ANTLR has a built-in mechanism to detect, report, and recover from syntax errors. It seems to do a pretty good job. Certainly it's better than PEG, which can't detect errors until EOF. It does single token insertion and deletion automatically to deal with lots of common cases where people forget a symbol or have an extra one like "f(x;" and "f((x);".

The default mechanism recovers by scanning for a token that can follow the current rule or the invoking rule and so on. This work surprisingly well and is pulled almost directly from Niklaus Wirth's early Pascal parsing discussions in the 70s.

Yacc has error productions like this:

| error SEMI

that mean consume tokens until you reach SEMI, replacing everything but the SEMI with the error nonterminal. The error rule acts like a non-greedy ".*" loop.

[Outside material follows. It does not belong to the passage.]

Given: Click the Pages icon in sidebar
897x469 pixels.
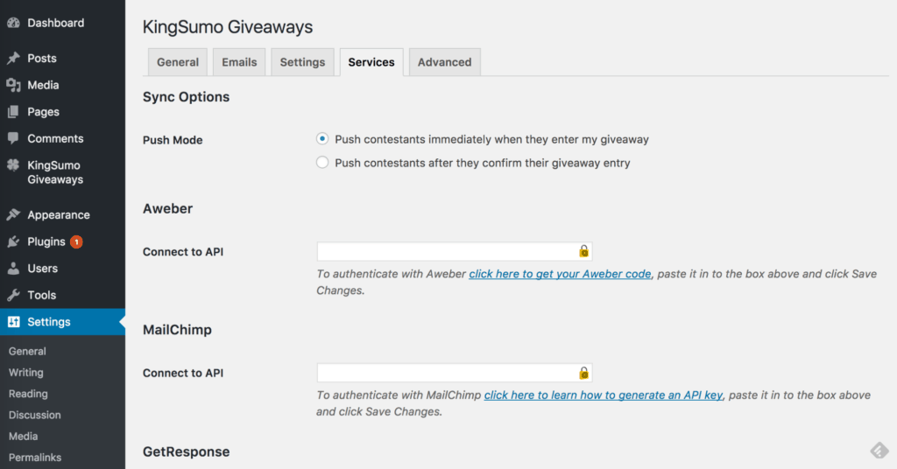Looking at the screenshot, I should click(x=13, y=112).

My intuition is that scanning with the power of the parser rather than ".*" will allow a great deal of control over resynchronization. At the very least, it it will provide a great deal of flexibility in terms of generating good messages. We can simply list the common mistakes and add actions to emit very specific error messages. With only ".*" to distinguish erroneous input, yacc it might have trouble distinguishing between different erroneous sequences (in order to generate specific error messages).

The error productions serve both to recognize the erroneous input and to resynchronize the parser. After specifying the grammatical structure of the erroneous input, the error production can include the grammatical structure needed to resynchronize. After detecting an incorrect variable declaration prefix, a programmer could specify how to consume all the way through the rest of the declaration, even if it's not terminated by a \n or ';'.

decl: 'int' '[' ']' ID '=' expr
    | 'int' '[' ']' ID
    / 'int' '[' ID ('=' expr)?
    ;

where '/' is a "bent" or "not quite right" alternative operator, to distinguish from the PEG ordered alternative operator. One could even imagine skipping over the entire method body if the header is messed up:

method
    : header body
    / .* body
    ;

Here, we match any kind of header and then skipped past the entire body. There's no way a simple "scan until resynchronization set found" loop could scan past a nested construct like a method body.

Another important thing to mention is that the ".*" is not scanning until it sees the 1st token of rule body. It's a non-greedy loop that skips anything until a valid body is seen.

Proposed mechanism

To support their productions, rule alternative blocks will be extended to allow 0 or more error productions at the end. Rules would not support error productions. (I looked through a number of grammars and couldn't really find a situation in which the default error mechanism was seriously lacking.)

The normal mechanism, without error productions, traps mismatched token and no viable alternative errors within the productions of that rule. After reporting an error, it resynchronizes to follow set. (assuming we could not repair the error with single token insertion or deletion inline). If the user specified a catch expression, that code was executed in lieu of the standard mechanism. Any finally clause is executed after everything else, right before returning from the rule method. Rules look like this:

stat:   'return' INT ';'
    |   ID '=' expr ';'
    |   ID '(' expr (',' expr)* ')' ';'
    ;   
    catch[Exception e] { }
    finally { }

Here's a rule with a few error productions:

atom:   '(' expr ')'
    |   INT
    |   ID '(' expr (',' expr)* ')'
    /   '(' expr        // missing ')'
    /   ID '(' (expr|',') ')'         // missing >=1 comma somewhere in arg list
    ;

Boy, I'm sure having a hard time coming up with decent examples.